The Cardiovascular System

The heart and circulatory system make up the cardiovascular system. The heart works

as a pump that pushes blood to the organs, tissues, and cells of the body. Blood delivers oxygen

and nutrients to every cell and removes the carbon dioxide and waste products made by those

cells. Blood is carried from the heart to the rest of the body through a complex network of

arteries, arterioles, and capillaries. Blood is returned to the heart through venules and veins.

The one-way circulatory system carries blood to all parts of the body. This process of

blood flow within the body is called circulation. Arteries carry oxygen-rich blood away from the

heart, and veins carry oxygen-poor blood back to the heart. In pulmonary circulation, though,

the roles are switched. It is the pulmonary artery that brings oxygen-poor blood into the lungs

and the pulmonary vein that brings oxygen-rich blood back to the heart. (Rod R. Seeley et. al,

Essentials of Anatomy and Physiology 5th edition, McGraw-Hill Int. NY 10020 2005)

Twenty major arteries make a path through the tissues, where they branch into smaller

vessels called arterioles. Arterioles further branch into capillaries, the true deliverers of oxygen

and nutrients to the cells. Most capillaries are thinner than a hair. In fact, many are so tiny, only

one blood cell can move through them at a time. Once the capillaries deliver oxygen and

nutrients and pick up carbon dioxide and other waste, they move the blood back through wider

vessels called venules. Venules eventually join to form veins, which deliver the blood back to

the heart to pick up oxygen.

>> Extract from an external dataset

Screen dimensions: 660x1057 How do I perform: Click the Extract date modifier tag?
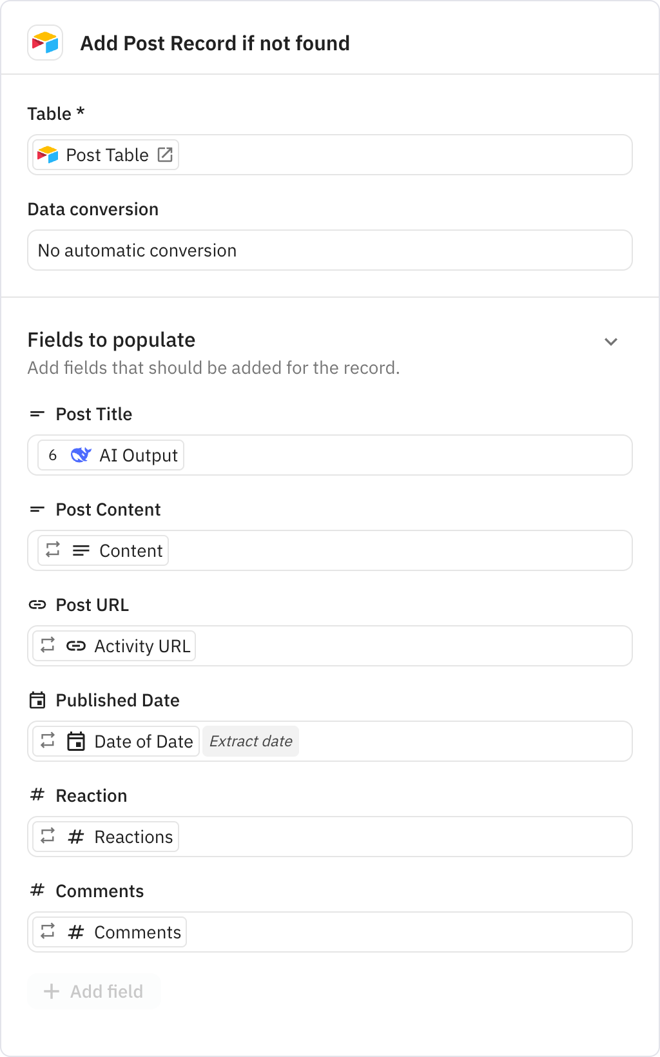(251, 741)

Vasoconstriction or the spasm of smooth muscles around the

blood vessels causes and decrease in blood flow but an increase in pressure. In vasodilation, the

lumen of the blood vessel increase in diameter thereby allowing increase in blood flow. There is

no tension on the walls of the vessels therefore, there is lower pressure. (Rod R. Seeley et. al,

Essentials of Anatomy and Physiology 5th edition, McGraw-Hill Int. NY 10020 2005)

Various external factors also cause changes in blood pressure and pulse rate. An

elevation or decline may be detrimental to health. Changes may also be caused or aggravated

by other disease conditions existing in other parts of the body. The blood is part of the

circulatory system. Whole blood contains three types of blood cells, including: red blood cells,

white blood cells and platelets.



Blood also contains important proteins called clotting factors, which are critical to the

clotting process. Although platelets alone can plug small blood vessel leaks and temporarily

stop or slow bleeding, the action of clotting factors is needed to produce a strong, stable clot.

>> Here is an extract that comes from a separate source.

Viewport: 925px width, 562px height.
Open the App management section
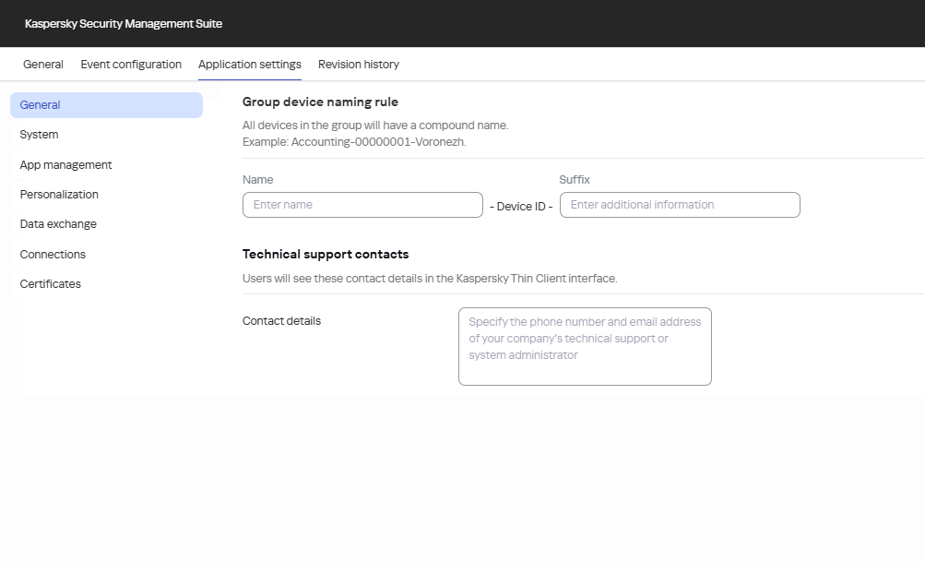coord(65,164)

Platelets and clotting factors work together to form solid lumps to seal leaks, wounds,

cuts, and scratches and to prevent bleeding inside and on the surfaces of our bodies. The

process of clotting is like a puzzle with interlocking parts. When the last part is in place, the clot

is formed.

When large blood vessels are cut the body may not be able to repair itself through

clotting alone. In these cases, dressings or stitches are used to help control bleeding.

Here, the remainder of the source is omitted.